Review: ‘Deathstroke Inc.’ #6 Brings A Concerning Change Of Tone And Storytelling

by Olly MacNamee


‘Deathstroke Inc.’ #6 is something of a departure in tone and storytelling as Slade Wilson becomes leader of the Secret Society of Super Villains after killing the all-new, and now dead, Libra last issue. After a strong start has this series lost its way so soon, I wonder?


Deathstroke Inc. #6 really begins to give meaning to this intriguing series from writer Joshua Williamson and guest artist Paolo Pantalena. Having taken the lead of the villainous Secret Scotty in a shocking cliffhanger last issue, Slade Wilson wastes no time in ordering the assorted criminal class to take out Black Canary. Gone is the wise-cracking terminator of the last few issues to be replaced by an egotistical, and unrepentant leader embracing what he believes is his destiny. Having already tried to be a hero, Slade is only too happy to become the leader of the world’s greatest villains. Even though it does seem to be rather a stretch to believe the likes of Lex Luthor or Ra’s Al Ghul would bow to Wilson. But, that’s the scenario Williamson sets up in this issue. And in doing so, it creates a certain tone and direction to this series that seems a departure of what has come before. And what I have enjoyed about this series thus far.

While this isn’t the greatest issue of the run, it’s not bad either. More a necessary reset for whatever plans Williamson has for this book going forward. But, for me it’s feels like a very different premise. Black Canary versus Deathstroke with the Justice League backing her up against a menagerie of super villains is nothing new, although the introduction of certain characters on the last three pages does promise something a little different from the usual good versus bad showdown.

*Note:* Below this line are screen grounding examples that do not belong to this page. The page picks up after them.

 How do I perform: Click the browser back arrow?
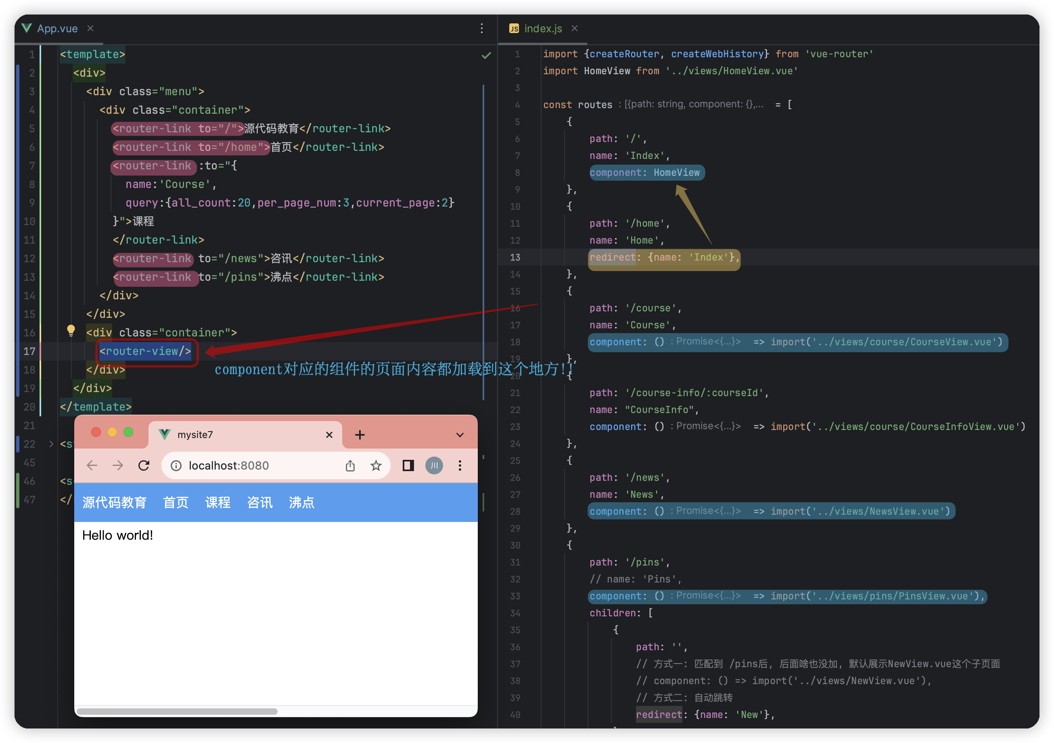tap(92, 465)
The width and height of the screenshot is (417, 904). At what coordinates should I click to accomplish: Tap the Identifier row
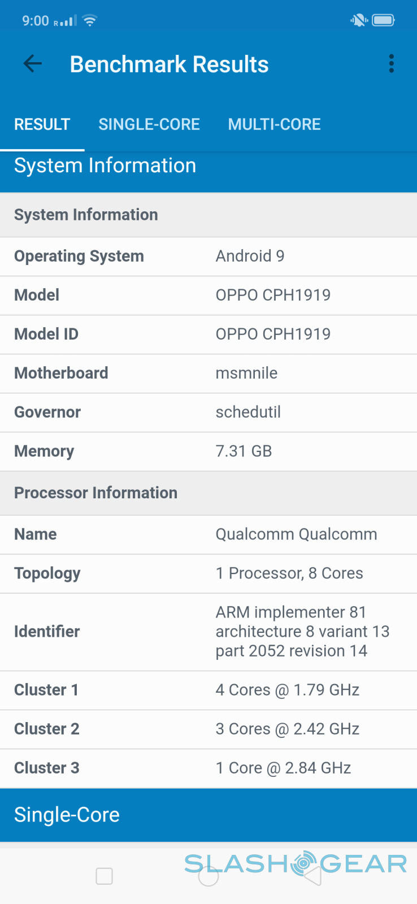(x=209, y=632)
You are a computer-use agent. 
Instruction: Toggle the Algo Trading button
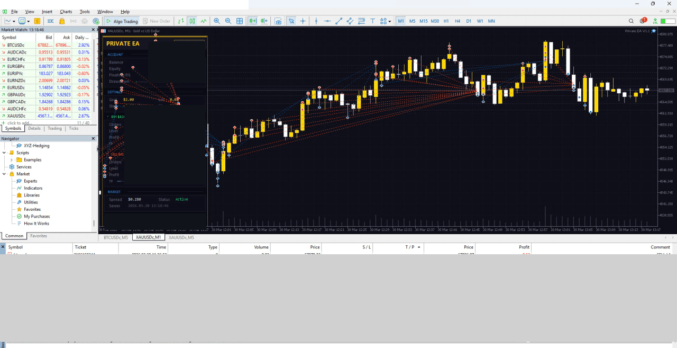pos(122,21)
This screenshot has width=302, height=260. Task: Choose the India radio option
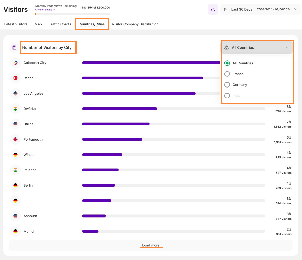click(227, 96)

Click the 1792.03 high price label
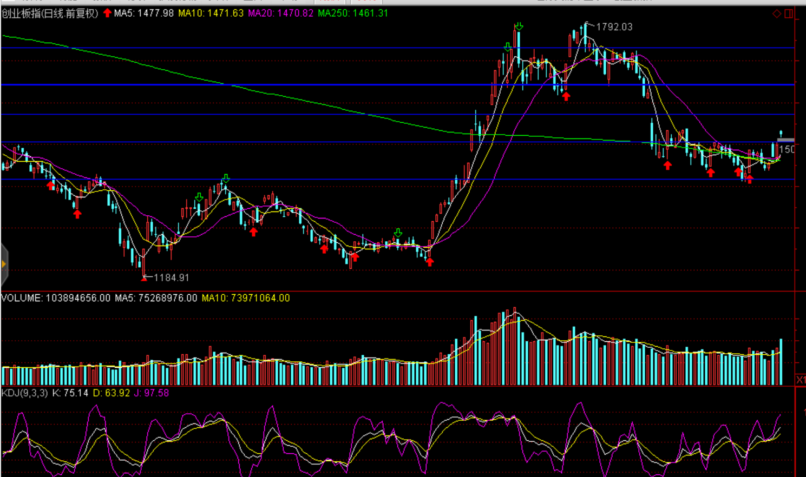[x=614, y=27]
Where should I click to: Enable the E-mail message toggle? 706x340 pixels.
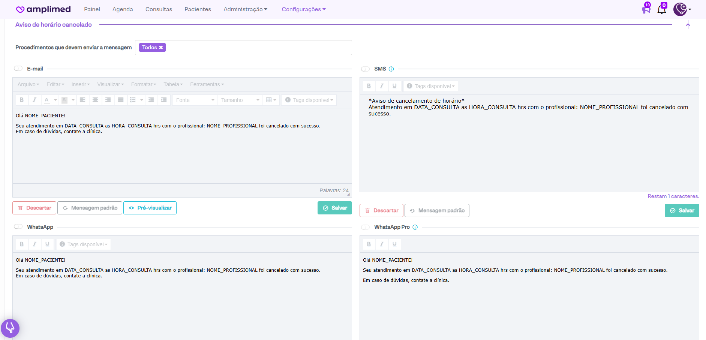click(18, 69)
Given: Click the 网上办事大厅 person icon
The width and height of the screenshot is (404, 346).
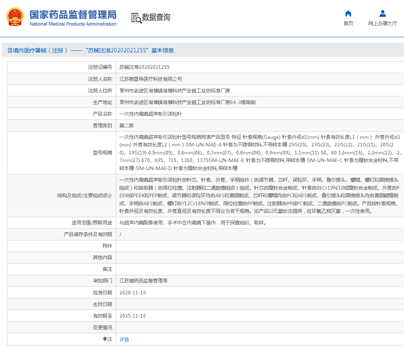Looking at the screenshot, I should (382, 14).
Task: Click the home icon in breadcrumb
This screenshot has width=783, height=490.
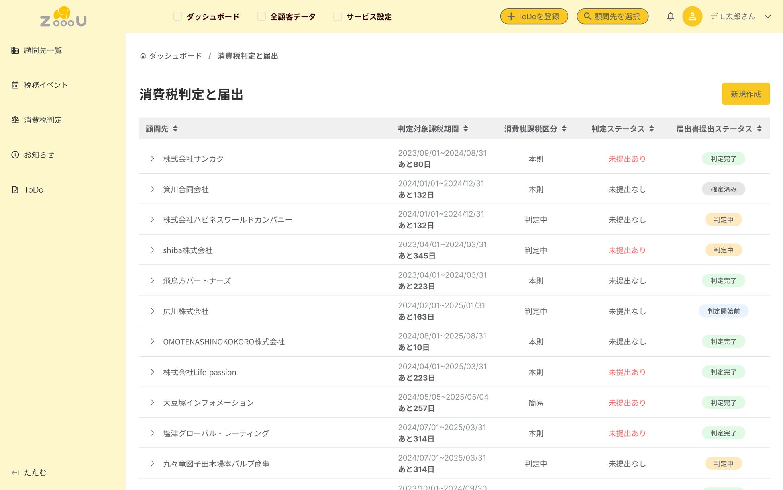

Pantalena’s art continues to be a more than adequate replacement for Howard Porter, even if most of the characters in this issue done’t seem to register any other emotion other than sneering anger most of the times. But, his layouts are solid with enough dynamic poses to sustain a certain energy across the comic book. Not the best of issues, but enough intrigue by the end of the book to keep me intrigued for a little while longer, even with a distinct change of direction to what I thought this book was all about. Will this be the end of the enjoyable genre-bending stories and subtle humour of the first five issue in favour of more formulaic storytelling? I do hope not, otherwise I can’t see this series lasting much longer.